This also dovetails with the Dropbox workflow, since we can use Git to manage the merging between multiple publish-directories.

Goals

So what we want is a Git remote helper extension for Tahoe-LAFS. In case you aren't familiar with them, remote-helpers let you drop a program named git-remote-lafs on our $PATH, and then any git clone lafs:... will use our program instead of the built-in HTTP/HTTPS/SSH functionality. Our helper will also be involved with any subsequent pushes and pulls to that remote.

The general idea is that each Git client gets exclusive ownership of a single Tahoe directory. These clients will push to their own directory, then pull from all the other clients' directories. A higher-level tool will somehow subscribe to those directories so it knows when to pull, and can use inotify (or equivalent) to watch a local directory to know when to git commit and git push.

Git Objects, Git Push

Time for a quick refresher about Git's object model:

each Git repo is an object store, mapping SHA1 to an immutable chunk of data and a type
files are stored as blob objects
directories are stored as tree objects, which just map child name to an object-id (either a blob or another tree), plus a mode (chmod)
commit objects reference parent commits, comments, and a tree object
tag objects are GPG-signed blobs that reference a commit
Git can store all of these objects "loose", one local file per object, in .git/objects/XX/XYZZ
or, it can "pack" many objects into a single file, in ..git/objects/pack, with zlib compression, inter-object deltas, and an index for fast access. Local packs are self-contained, but "thin packs" can have deltas that depend upon objects that aren't in the packfile (e.g. when you know the recipient of the packfile already has those objects).
the Git repo also remembers refs, which map branch/tag names to a commit object
git add is what adds blobs and trees to the store. It also updates an internal reference called the index, which always points at a tree object. git commit creates a commit object around that tree, adds it to the store, and updates a ref.

There are a lot of similarities between Git's immutable blobs and Tahoe's immutable files: this will help us map one to the other.

When you run git push, git runs a clever protocol that attempts to minimize the amount of data it has to transfer. First, the receiving server tells the client about all the refs it already has. Then the client runs a graph-reachability algorithm against the local tree, to make a list of all objects that are reachable by the references being pushed, but not reachable from the remote's current refs (something like git rev-list MINE ^THEIRS: this is not guaranteed to be minimal, but in practice it works quite well). Then it builds a single packfile with all of these objects, expressed as deltas against objects it knows the remote end has access to (git pack-objects --thin). Then it merely sends this packfile over the wire.

The remote end drops the packfile into the local object store (git index-pack or git unpack-objects), then verifies that it can find all the new refs it's been sent (and every object they can reach). If that looks good, it updates the ref to whatever the client specified. Later, a git checkout or a pull can rely upon the routine that reads objects from .git/objects/ (using packfiles if necessary) to take care of the rest.

A similar routine happens when git fetch pulls objects from a remote repo.

Git remote helpers can do whatever they want, as long as the right objects wind up in the right place.

——

* Brief A:
Answer these questions from the Git remote helper text:
(i) What name must the helper program have on $PATH?
(ii) As what kind of object does Git store directories?
(iii) During a git push, what does the receiving server tell the client first?
* Brief B: Duplicate the part of the Git remote helper text starting with "So what we want" and going on through "and git push.".

* Dataset excerpt:

——

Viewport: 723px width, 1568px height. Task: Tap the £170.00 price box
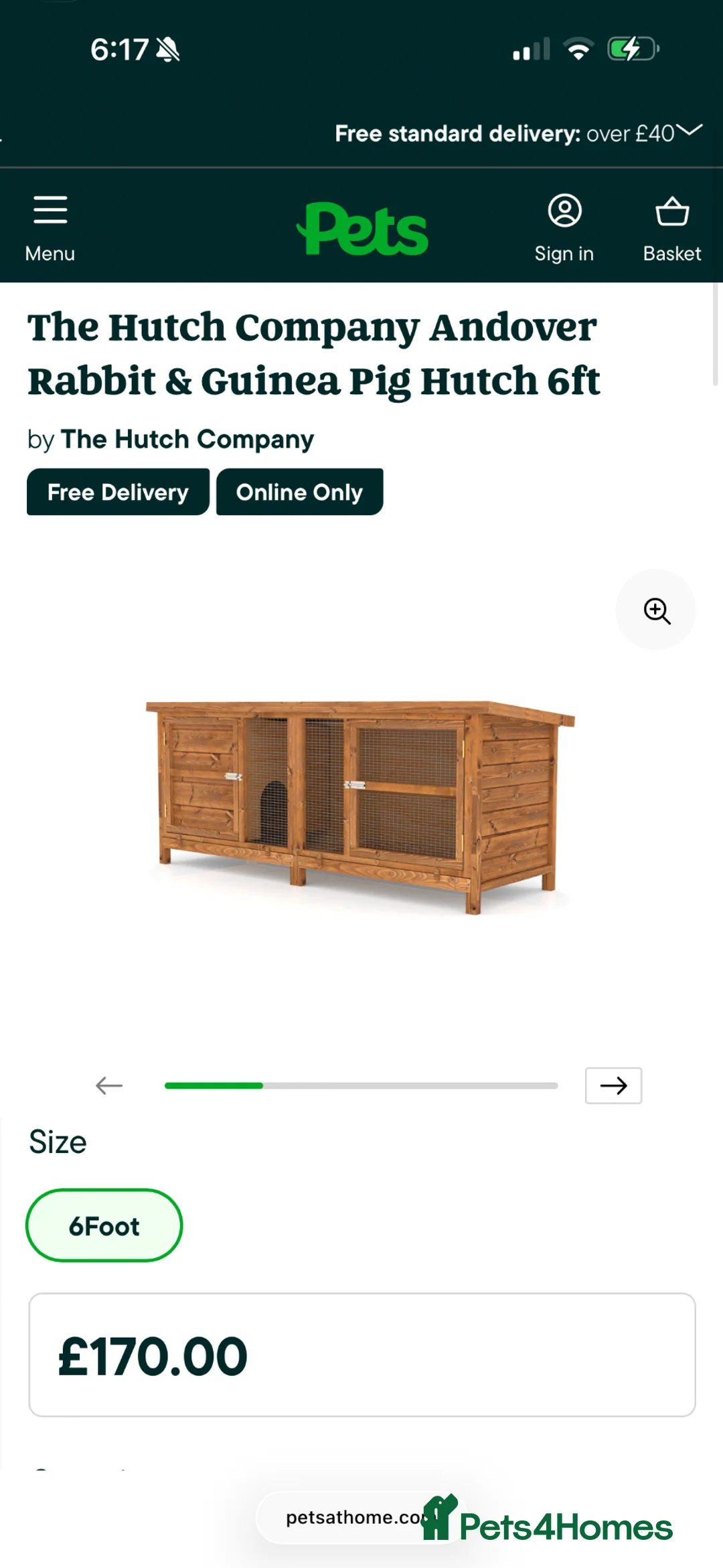tap(362, 1355)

——

* Finished answer A:
(i) git-remote-lafs
(ii) Tree objects
(iii) All the refs it already has

* Finished answer B:
So what we want is a Git remote helper extension for Tahoe-LAFS. In case you aren't familiar with them, remote-helpers let you drop a program named git-remote-lafs on our $PATH, and then any git clone lafs:... will use our program instead of the built-in HTTP/HTTPS/SSH functionality. Our helper will also be involved with any subsequent pushes and pulls to that remote.

The general idea is that each Git client gets exclusive ownership of a single Tahoe directory. These clients will push to their own directory, then pull from all the other clients' directories. A higher-level tool will somehow subscribe to those directories so it knows when to pull, and can use inotify (or equivalent) to watch a local directory to know when to git commit and git push.